Imna Arroyo
New London, CT
Imna Arroyo is an Afro-Puerto Rican artist whose work weaves the threads of heritage and ecological veneration into a contemporary artistic dialogue.
MessageSalvador de Bahia, Brazil in the Summer of 2014 was a significant landmark along the path upon which Imna Arroyo had embarked many years before - it is a spiritual journey, where the artistic and the intellectual are intertwined in a seamlessly distinct evolution.
Bahia’s African cultural traditions derived from Candomblé, have played an important role in the formation of Afro-Brazilian ethnic identity. Candomblé's ritual celebrations presented new interpretations of the Yoruba traditions that Imna Arroyo has practiced for many years. It was during this trip that she was inspired while witnessing one of these ritual performances, where its meaning, “IROKO, the Tree of Life” was revealed to her.
Thus, sprouted the seedling of her extended Iroko multimedia installation which, like a tree beginning as a sapling, grows - sprouting branches which in turn sprout branches of their own. All eventually mature into a living entity, the complex canopy of which remains connected to its original source.
Iroko in Yoruba Land is an Orisha, a deity that lives in the tree also called Iroko. In the Americas, this Orisha lives inside the Ceiba tree. It is the meeting place of the gods, humanity and the ancestors. - Migdalia Salas, 2023
Video:
The accompanying video was created in collaboration with graphic and digital media artist, Tao Chen, and video producer, Jaime Gomez. The video includes visuals of Indigenous people from the Sierra Nevada de Santa Marta of Colombia by Jaime Gomez and videographer Julio Charris as well as traditional Yoruba Orisha songs curated and sung by Lucumi priestesses Amma McKen, Denise Ola DEJean and Swahili Henry and a newly commissioned dance by choreographer by Alycia Bright- Holland performing with Sinque Tavares.
Dimensions: Installation with variable dimensions
Materials: Reed, Clay, Ceramic Glaze, Wood, Paper, Abaca Paper, Ink, Wax, Metal, Beads, Wire.
Contents:
1) House of the Orishas/ Casa de la Orichas
Eleggua, Osain, Ogun & Ochosi, Obbatala.
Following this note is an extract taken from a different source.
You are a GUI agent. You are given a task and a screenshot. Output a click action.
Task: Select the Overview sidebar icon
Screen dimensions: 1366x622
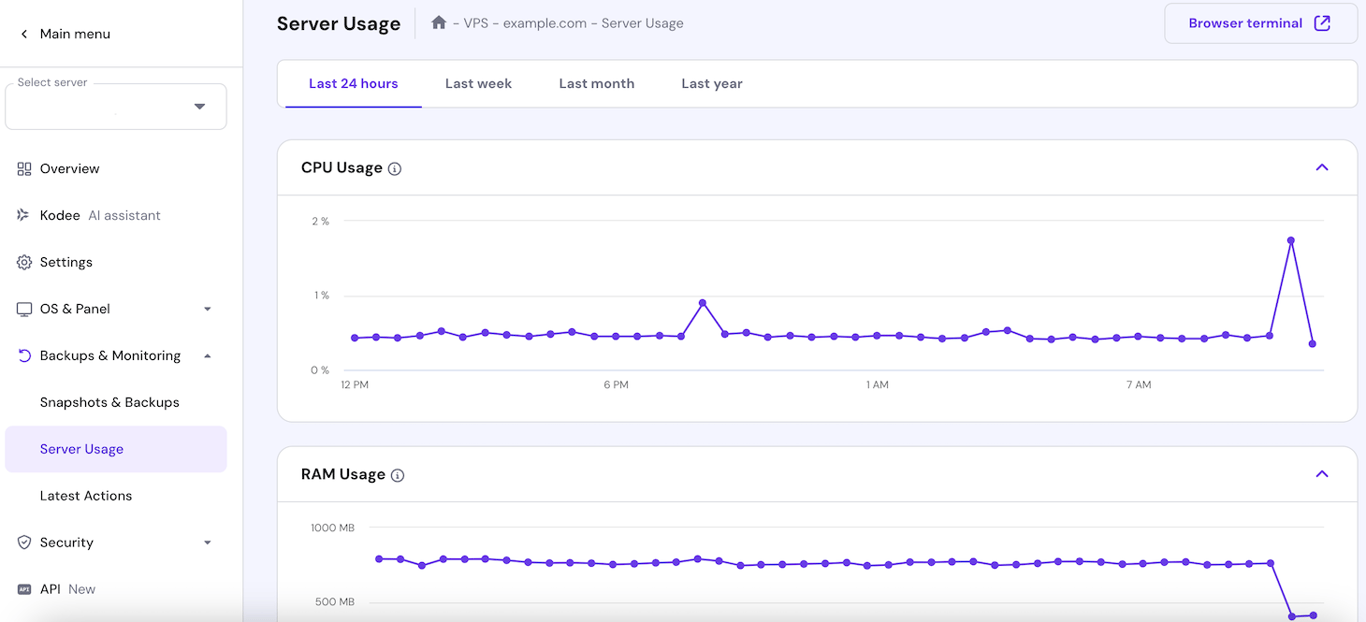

Los Ibegies, Yemaya & Chango
Clay & Encaustics
2014-2017
2) House frame panels: 22, pine wood
3) Houselike panels with prints: 11 woodcut with encaustic
4) Houselike constructions made with handmade paper: 29 handmade abaca fiber, fortage rubbing
5) Plywood pieces: 25 with fortage
8) Reed sculptures:
8) Video: Intended to be seen on a screen 12 x 15 or larger
9) Ceramic sculpture heads: 9
Inspired by the sacred Tree of Life, known as Iroko to the Yoruba people of West Africa and those of the African Diaspora, Yaxché to the Maya, Kapok in Southeast Asia, Silk- Cotton Tree to Indigenous North Americans, and La Ceiba in the Caribbean, Central and South America. The tree is of great symbolic, spiritual, mythological, medicinal, magical, commercial, ecological and aesthetic import. Through the exploration of materials old and new, traditional and innovative technologies this multi-media installation focuses on the mysteries of nature using the Iroko/ Yaxché/ Kapok/ La Ceiba / Silk-Cotton Tree as an anchor to express the power of nature, its continuity and resiliency which hold the promise for a sustainable future if nurtured and honored.
- Created: 2016-2017
Puerto Rican artist devoted to exploring connections between the African continent and the Diaspora in an on-going endeavor to reclaim a lost and scattered heritage. Arroyo draws upon the imagery, symbolism and language of the Yoruba traditions of Africa to express a majestically complex and sophisticated worldview. In her multidisciplinary practice, she finds inspiration in the concept that art-making can be a ritualized form of healing.
"It is my intent to create Art that heals the deep-seated collective wounds of history, as well as to celebrate the vibrancy and relevance of a long denied ancestral legacy of self-expression", Imna Arroyo
Renowned scholar and Caribbean art and cultural critic, Yolanda Wood writes “… Imna Arroyo remains continually focused on those junctures where everything that is located outside the practices of hegemonic power, in the domains of the undervalued and subaltern, somehow meets. Settling within the space/time of these multiple references, she has inserted her own poetics based on life stories, autobiographical details, gender imprints, and the memories that inhabit them, all inscribed on the skin and in the reflections of the African subjects enslaved in times of modernity/coloniality and their descendants—which in fact we all are—and whose condition of existence the Barbadian writer George Lamming has identified as “a historical experience” in the Caribbean, yet one that certainly extends beyond the dominion of the plantations. From her migrant status, yet the bearer of a U.S. passport, Arroyo has succeeded in penetrating these silenced and hidden areas”.